Carvana (CVNA) has demonstrated significant growth across key financial and operational metrics throughout 2024 and into 2025, according to recent SEC filings. The company has consistently reported strong year-over-year increases in retail units sold, revenue, and profitability.
Key Growth Highlights:
- Retail Unit Growth: Carvana has shown robust expansion in its core business. In Q3 2025, retail units sold increased by 44% year-over-year to 155,941 units. This follows strong growth of 41% in Q2 2025 and 46% in Q1 2025. For the full year 2024, the company reported a 33% increase in retail units sold, totaling 416,348 units.1
- Revenue Expansion: Revenue growth has been substantial, outpacing unit growth in some periods due to factors like higher average selling prices. Q3 2025 saw a 55% year-over-year revenue increase to $5.647 billion, pushing Carvana's annual revenue run rate past $20 billion for the first time. Revenue grew 42% in Q2 2025 and 38% in Q1 2025. Full year 2024 revenue reached $13.67 billion, up 27% from the prior year.1
- Profitability Improvement: Beyond top-line growth, Carvana has also significantly improved its profitability.

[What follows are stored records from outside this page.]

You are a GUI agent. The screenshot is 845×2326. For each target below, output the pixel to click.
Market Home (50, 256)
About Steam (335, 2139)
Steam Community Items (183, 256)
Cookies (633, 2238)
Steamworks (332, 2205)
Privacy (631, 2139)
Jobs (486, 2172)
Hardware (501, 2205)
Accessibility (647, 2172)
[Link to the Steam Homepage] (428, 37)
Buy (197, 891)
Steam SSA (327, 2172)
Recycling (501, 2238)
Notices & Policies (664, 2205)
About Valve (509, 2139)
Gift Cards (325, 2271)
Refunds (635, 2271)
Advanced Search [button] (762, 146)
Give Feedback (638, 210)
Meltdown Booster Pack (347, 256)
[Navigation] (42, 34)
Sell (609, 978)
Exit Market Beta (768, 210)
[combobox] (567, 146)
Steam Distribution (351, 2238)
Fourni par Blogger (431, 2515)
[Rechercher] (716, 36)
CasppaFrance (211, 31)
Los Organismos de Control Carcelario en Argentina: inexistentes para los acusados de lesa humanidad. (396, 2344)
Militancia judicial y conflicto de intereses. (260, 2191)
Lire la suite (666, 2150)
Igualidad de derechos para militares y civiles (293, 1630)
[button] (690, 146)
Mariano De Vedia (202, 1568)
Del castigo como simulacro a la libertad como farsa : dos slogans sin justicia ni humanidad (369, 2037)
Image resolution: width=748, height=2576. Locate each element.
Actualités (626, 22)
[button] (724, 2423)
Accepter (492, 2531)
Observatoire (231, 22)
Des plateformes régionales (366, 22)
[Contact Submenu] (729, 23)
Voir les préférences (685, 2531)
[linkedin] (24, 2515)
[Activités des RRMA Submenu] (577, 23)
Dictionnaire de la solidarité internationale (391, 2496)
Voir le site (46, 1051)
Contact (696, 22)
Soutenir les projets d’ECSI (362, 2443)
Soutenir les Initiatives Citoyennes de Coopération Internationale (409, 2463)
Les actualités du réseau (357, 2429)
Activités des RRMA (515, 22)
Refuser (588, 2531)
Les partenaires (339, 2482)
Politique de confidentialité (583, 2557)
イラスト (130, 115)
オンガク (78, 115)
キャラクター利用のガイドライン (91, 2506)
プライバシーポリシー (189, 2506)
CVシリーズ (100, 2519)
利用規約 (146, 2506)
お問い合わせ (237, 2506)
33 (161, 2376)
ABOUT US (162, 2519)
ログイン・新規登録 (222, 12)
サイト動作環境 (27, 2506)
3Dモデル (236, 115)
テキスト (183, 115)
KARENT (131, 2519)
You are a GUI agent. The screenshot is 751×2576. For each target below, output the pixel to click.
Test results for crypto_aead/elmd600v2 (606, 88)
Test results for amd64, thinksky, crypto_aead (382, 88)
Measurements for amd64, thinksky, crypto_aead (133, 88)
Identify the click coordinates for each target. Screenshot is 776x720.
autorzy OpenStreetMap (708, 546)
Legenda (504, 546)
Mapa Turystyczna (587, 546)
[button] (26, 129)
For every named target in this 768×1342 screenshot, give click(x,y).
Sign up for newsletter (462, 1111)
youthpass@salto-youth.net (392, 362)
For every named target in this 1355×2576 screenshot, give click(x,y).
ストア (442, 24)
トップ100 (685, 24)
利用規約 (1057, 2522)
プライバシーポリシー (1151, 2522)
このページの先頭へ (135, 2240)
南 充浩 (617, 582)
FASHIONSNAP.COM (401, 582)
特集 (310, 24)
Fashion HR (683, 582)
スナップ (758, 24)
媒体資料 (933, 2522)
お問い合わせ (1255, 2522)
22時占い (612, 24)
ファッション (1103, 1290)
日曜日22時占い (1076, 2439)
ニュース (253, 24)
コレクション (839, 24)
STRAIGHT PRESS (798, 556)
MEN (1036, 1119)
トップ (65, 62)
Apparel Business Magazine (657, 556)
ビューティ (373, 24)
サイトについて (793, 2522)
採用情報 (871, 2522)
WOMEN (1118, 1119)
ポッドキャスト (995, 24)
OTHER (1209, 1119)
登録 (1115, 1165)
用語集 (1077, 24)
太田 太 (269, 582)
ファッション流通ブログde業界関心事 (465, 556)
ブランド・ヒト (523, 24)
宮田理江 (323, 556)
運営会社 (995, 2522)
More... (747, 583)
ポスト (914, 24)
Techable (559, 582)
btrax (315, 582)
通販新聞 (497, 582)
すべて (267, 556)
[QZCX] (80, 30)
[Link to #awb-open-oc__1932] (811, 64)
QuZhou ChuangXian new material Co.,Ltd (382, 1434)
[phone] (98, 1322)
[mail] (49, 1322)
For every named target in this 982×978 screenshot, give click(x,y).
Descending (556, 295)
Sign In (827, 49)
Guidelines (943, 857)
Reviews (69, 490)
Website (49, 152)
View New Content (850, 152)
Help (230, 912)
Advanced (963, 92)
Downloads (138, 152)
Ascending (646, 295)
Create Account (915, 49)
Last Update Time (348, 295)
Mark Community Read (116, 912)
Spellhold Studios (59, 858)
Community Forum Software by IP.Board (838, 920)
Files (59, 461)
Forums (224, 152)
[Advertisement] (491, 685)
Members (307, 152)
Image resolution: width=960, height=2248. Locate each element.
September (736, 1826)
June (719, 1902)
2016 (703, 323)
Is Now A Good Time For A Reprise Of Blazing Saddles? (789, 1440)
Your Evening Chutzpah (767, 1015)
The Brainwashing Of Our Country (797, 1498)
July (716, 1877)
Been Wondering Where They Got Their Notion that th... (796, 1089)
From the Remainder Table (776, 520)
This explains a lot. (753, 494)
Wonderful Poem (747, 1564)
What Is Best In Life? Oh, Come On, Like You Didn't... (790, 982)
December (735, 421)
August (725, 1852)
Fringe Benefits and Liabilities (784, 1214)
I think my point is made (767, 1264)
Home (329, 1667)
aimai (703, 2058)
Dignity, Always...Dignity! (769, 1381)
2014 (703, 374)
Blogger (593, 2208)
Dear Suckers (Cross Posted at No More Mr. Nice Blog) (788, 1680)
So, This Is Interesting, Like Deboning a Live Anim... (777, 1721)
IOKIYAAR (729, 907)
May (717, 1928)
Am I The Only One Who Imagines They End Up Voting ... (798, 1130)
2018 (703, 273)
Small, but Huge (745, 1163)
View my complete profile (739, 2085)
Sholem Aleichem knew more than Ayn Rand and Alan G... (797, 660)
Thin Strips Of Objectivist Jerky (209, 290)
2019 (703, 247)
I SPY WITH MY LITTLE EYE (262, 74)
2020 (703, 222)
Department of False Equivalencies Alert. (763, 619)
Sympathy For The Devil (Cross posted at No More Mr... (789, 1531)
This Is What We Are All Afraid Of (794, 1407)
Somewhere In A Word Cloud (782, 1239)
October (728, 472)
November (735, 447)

Net income for Q3 2025 was $263 million, a 78% increase year-over-year, with a net income margin of 4.7%—more than double the industry average. Adjusted EBITDA also saw substantial gains, reaching $637 million in Q3 2025, up 48% year-over-year. The company stated it became the most profitable public automotive retailer in US history by Adjusted EBITDA margin in 2024.1
- Future Outlook: Management anticipates continued significant growth in both retail units sold and Adjusted EBITDA for the full year 2025. Carvana has also set an ambitious long-term objective to sell 3 million retail units annually with a 13.5% Adjusted EBITDA margin within the next 5-10 years.2
These figures suggest that Carvana is indeed in a period of significant growth, driven by increasing sales volume and improved operational efficiency.